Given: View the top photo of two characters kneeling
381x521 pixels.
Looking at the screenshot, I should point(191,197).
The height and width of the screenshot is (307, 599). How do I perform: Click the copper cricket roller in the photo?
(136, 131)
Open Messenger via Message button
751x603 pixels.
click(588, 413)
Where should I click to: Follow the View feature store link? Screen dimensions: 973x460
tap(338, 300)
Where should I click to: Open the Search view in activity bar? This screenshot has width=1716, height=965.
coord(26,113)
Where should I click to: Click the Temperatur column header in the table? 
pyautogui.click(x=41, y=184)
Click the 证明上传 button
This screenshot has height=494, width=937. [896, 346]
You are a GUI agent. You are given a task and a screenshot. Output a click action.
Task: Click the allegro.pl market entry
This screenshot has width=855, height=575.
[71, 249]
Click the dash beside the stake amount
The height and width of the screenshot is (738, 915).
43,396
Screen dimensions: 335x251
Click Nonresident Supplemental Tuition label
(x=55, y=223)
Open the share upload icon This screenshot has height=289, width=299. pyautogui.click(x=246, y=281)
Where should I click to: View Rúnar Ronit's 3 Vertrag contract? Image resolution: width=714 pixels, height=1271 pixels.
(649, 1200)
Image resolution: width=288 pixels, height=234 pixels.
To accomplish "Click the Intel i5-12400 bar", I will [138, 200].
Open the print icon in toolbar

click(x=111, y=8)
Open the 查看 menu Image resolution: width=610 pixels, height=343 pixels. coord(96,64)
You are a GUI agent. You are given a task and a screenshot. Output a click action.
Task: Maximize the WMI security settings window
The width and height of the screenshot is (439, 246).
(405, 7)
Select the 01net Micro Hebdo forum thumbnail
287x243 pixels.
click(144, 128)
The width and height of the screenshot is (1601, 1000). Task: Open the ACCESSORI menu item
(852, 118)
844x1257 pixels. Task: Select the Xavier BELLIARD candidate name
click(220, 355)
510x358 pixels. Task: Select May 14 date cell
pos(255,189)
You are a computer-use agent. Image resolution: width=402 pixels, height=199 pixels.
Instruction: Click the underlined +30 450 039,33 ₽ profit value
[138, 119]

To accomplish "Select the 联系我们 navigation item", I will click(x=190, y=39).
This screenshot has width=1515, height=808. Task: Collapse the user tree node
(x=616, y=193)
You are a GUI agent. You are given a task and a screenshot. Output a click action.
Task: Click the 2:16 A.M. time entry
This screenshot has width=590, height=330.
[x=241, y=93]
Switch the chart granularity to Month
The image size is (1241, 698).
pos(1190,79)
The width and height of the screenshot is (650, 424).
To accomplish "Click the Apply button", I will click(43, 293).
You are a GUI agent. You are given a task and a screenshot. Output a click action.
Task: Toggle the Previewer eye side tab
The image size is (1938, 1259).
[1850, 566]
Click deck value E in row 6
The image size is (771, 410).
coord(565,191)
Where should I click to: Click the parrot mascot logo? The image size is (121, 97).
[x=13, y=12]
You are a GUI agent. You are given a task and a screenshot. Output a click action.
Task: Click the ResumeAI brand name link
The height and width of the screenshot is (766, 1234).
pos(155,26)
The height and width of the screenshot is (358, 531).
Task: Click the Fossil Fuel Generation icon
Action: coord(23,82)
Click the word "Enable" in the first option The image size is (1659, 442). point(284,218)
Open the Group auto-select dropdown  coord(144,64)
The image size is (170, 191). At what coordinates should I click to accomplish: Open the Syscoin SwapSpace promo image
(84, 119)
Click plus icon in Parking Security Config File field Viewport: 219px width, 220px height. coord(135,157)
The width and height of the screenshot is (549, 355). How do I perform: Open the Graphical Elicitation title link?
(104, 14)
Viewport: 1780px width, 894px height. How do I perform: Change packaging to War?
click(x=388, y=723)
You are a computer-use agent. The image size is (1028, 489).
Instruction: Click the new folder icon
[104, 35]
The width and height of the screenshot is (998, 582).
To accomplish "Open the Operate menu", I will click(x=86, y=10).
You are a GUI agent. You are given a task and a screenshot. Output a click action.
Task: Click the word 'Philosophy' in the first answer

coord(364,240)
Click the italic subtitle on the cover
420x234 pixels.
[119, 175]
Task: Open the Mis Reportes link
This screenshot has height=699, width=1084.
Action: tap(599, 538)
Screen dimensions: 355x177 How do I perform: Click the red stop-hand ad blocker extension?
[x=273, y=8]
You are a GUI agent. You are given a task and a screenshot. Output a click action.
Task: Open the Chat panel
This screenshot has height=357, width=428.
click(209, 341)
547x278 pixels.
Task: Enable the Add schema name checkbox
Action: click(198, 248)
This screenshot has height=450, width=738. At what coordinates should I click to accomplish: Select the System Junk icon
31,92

════════════════════

> [Your objective]: Which lines in the data above contain the word "first"? Copy each of them in full.

> [Output for this exercise]:
Click the word "Enable" in the first option The image size is (1659, 442). point(284,218)
Task: Click the word 'Philosophy' in the first answer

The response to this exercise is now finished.